П.: А почему? Притесняли?

С. А. Ф.: Что ты! Он просто к армейской службе совершенно не способный. Ну — никак! Дебилами сейчас таких называют. Хотя торговать, может, и смог бы… Или — денщиком. Не знаю, что с ним потом стало. Наверное, до следующей медкомиссии. И — на склад: заведовать… Бензином на сторону торговать… Его-то, дебила, годным признали, а вот остальных, из моего университета, — нет. Да они все такие! Когда Хрущев свои эксперименты над людьми проводил, чтобы вместо хлеба народ кукурузой кормить, и мы все питались черт его знает чем, — все евреи Болграда вдруг оказались диабетчиками, все в поликлинике справками обзавелись и ходили в центральный универмаг хлеб — белый, хороший! — получать.

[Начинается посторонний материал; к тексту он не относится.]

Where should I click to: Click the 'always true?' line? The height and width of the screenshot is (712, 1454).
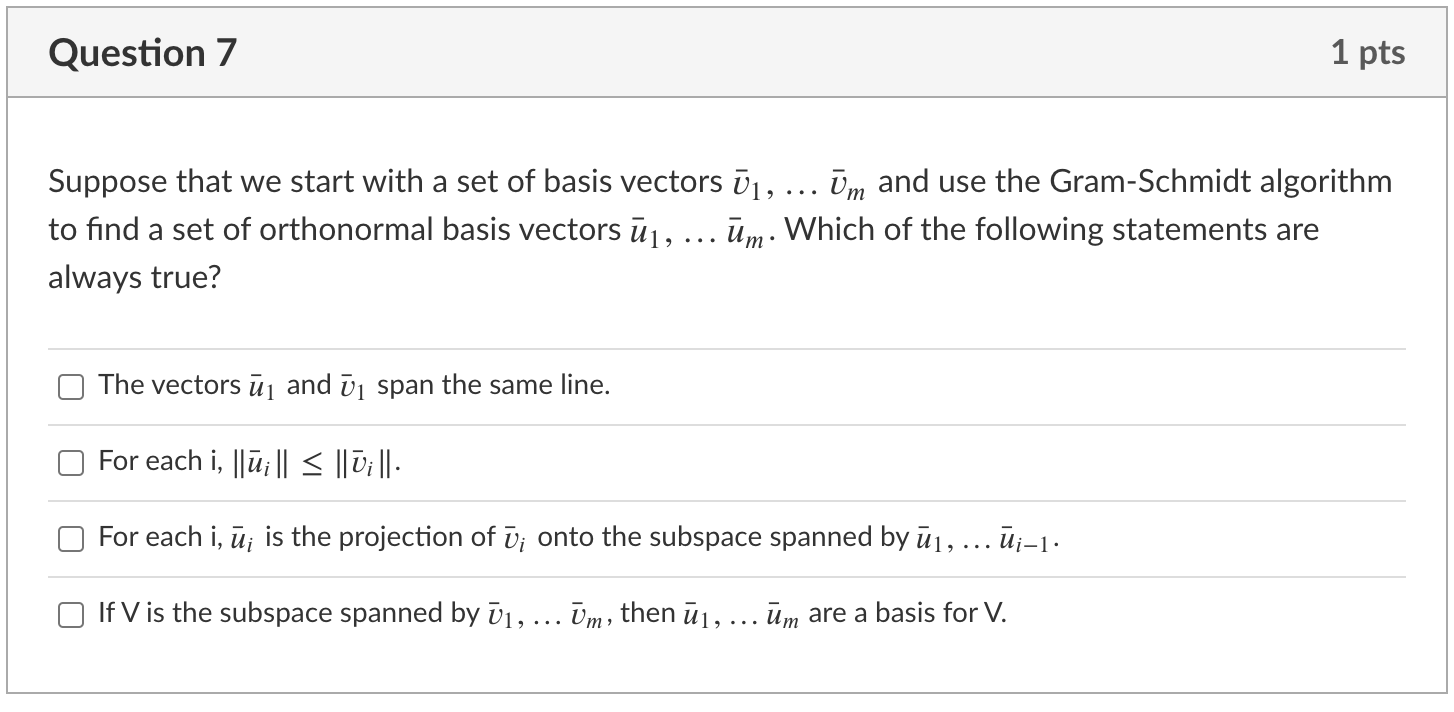point(133,278)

Так и было: все национальности города — в одно окошко, а евреи — в другое. Да что о них теперь говорить! У нас в городе их уж и не осталось. Почти все выехали: кто в Америку, некоторые — в Израиль, словом, кто — куда. За границу, в общем. И пусть. И хорошо.

П.: Казалось бы, медкомиссии разные, а психологически… Единое… И вас…

С. А. Ф.: Не меня одного.

П.: Понятно. Сейчас анекдот такой есть: русский в Израиле год с утра до ночи работал, возвращается — денег нет, топора нет, еще и должен — а вроде все правильно!

С. А. Ф.: Кому смешно, а кого они вышвырнули без копейки, как меня, — не очень.

П.: Ясно… Алексей Федорович, скажите, а предателей — полицаев всяких — здесь в городе много было?

С. А. Ф.: Много. Один, к примеру, вон, на углу жил. Через три дома.

П.: И что с ним стало?

С. А. Ф.: Не знаю. Когда наши подходить стали, с немцами сбег. А были и другие — те остались. Ну их, разумеется, — в оборот.

П.: А поподробней?..

С. А. Ф.: А что подробней? Увезли куда-то. Что с ними стало — не мое дело. Тут другое дело было. Когда война кончилась, и демобилизованные из армии стали возвращаться, вот тут фальшивых и стали вылавливать. Приходит человек в военкомат, становится на учет: звание, награды — номера переписывают. Ему говорят: предъяви документы на ордена! Потеряны! — отвечает. Проверяют — а орден-то другому выдан! Ему: откуда взял? И начиналось!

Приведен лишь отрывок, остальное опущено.